When navigating children's care arrangements, one of the common questions I hear is, "When can my children decide who they want to live with?". In family law, the answers aren't always clear cut, as every child, every family and every situation are different. The Family Law Act (1975) does not specify an age for when a child can choose where they live. There are factors that are considered that provide some guidance to determine the appropriate response for your family.

In a perfect world, separated parents can work together and negotiate suitable arrangements for their children. With open lines of communication, this allows for flexibility between family members as required.

Alas, we are not in a perfect world and sometimes discussing and negotiating parenting arrangements can be overwhelming or difficult. Perhaps parenting orders need to be put in place to make clear arrangements that take into the considerations necessary for both parties and the best interests of your children. Our family law team are here to help, and here are some topics frequently raised when deciding the living arrangements for children when parents are going through separation or divorce.

Do I have to go to Court?

When dealing with family matters like child custody, it's important to keep a few key points in mind whether you're still discussing arrangements or hoping to avoid going to court.

It's usually best if separated parents can sit down and talk about what's best for their kids. This can happen in informal conversations or with the help of a mediator or lawyer. If those talks don't lead to an agreement, then you might need to involve the Courts to come to a decision.

What are the best interests of the children?

In May 2024 there will be changes to the Family Law Act that will clearly set out the issues to be considered when determining what is in the best interests of children and how parents can move forward with future decision making.

These factors are:

  • The safety of the children and the people caring for the children;
  • The children's wishes;
  • The needs of the children, including developmental, psychological, emotional and cultural needs;
  • The capacity of the people caring to provide for the needs of the children;
  • The benefit of the children having a relationship with other significant family members; and;
  • Any other factors relevant to each family situation.

Ultimately - the children's wishes are one element when determining their best interests, but they are not necessarily the overall deciding factor.

How do my children express their wishes?

When the Court needs to determine what is in the children's best interests, the Registrar or Judge will often order that a Family Report be undertaken. In this scenario, an independent family consultant meets with the parents, children and significant family members and an assessment is performed. During this process, there will be a review of the family history and interviewing of family members individually or jointly will take place to consider the future needs of the family. It is during these interviews where the children can express their wishes.

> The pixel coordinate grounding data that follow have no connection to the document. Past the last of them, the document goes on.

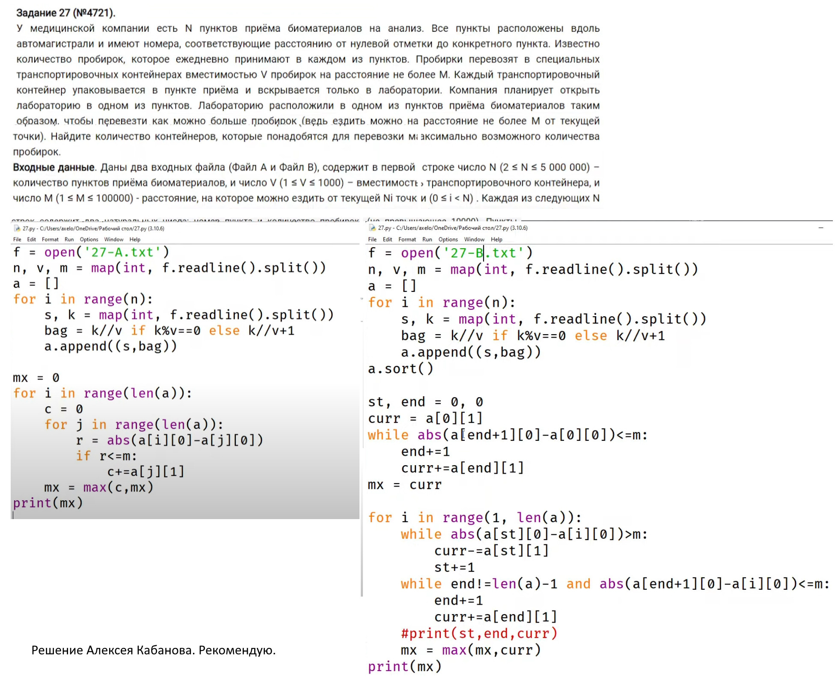Open Window menu in the 27-A code window

tap(113, 239)
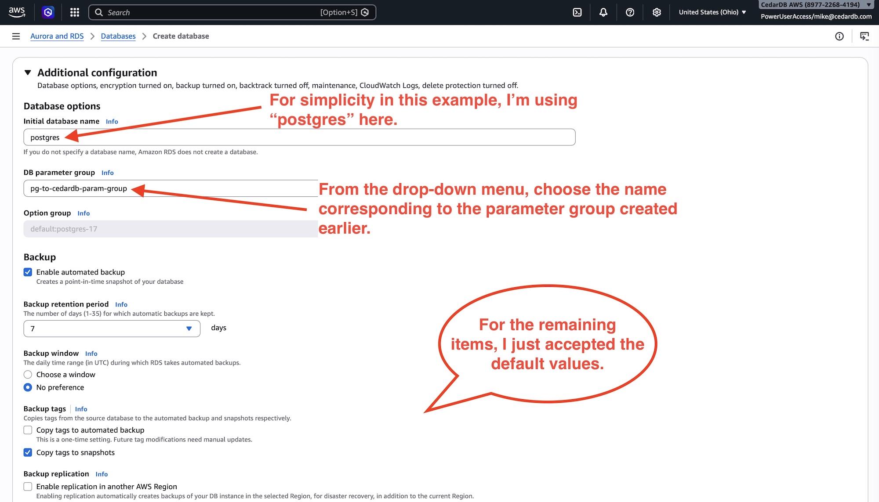879x502 pixels.
Task: Click the info circle icon below the account name
Action: click(x=839, y=36)
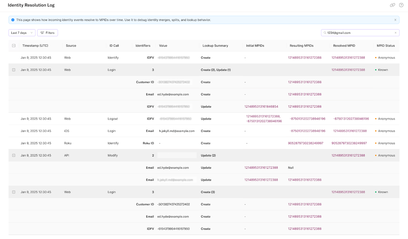Screen dimensions: 408x239
Task: Dismiss the identity events info banner
Action: click(x=395, y=20)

Following the interview process, the family consultant will provide recommendations contained within the Family Report to the Court to aid in the decision making. The Court will use this information in conjunction with the age, maturity, and reasoning of the children to determine what care arrangements are considered to be in their best interests.

Considering my children's wishes

The involvement of children in individual interviews during family consultations depends on the discretion of the family consultant. If the consultant feels a child isn't ready or comfortable expressing their thoughts on long-term issues, particularly those under five years old, they may opt for group discussions involving siblings instead.

For children aged 5-12, while they may have the chance to share their wishes, these may not carry as much weight due to being influenced by immediate preferences like snacks or bedtime routines. The consultant's understanding of the family dynamics helps determine how much significance is given to these wishes.

As children grow older, typically between 12-16 years, their ability to articulate meaningful preferences increases. However, external factors such as household rules and peer influence may still play a role in their wishes. With teenagers aged 16 and over, their preferences are usually taken more seriously. At this stage, they may demonstrate their wishes by simply refusing to comply. Nevertheless, it's important to encourage meaningful relationships with both parents and family members, even if the methods of maintaining these relationships change as children mature.

While these age ranges provide a rough guideline, each child's maturity level, reasoning, and unique family circumstances should always be considered.

Looking after your and your children's well-being

Going through parenting negotiations can be hard for everyone involved, especially children. Changes in arrangements can often be confusing, regardless of their age. It is important to ensure that all family members involved seek support to look after their well-being and mental health. If necessary, speak with your GP or mental health practitioner to find out about additional support options in your area.

The content of this article is intended to provide a general guide to the subject matter. Specialist advice should be sought about your specific circumstances.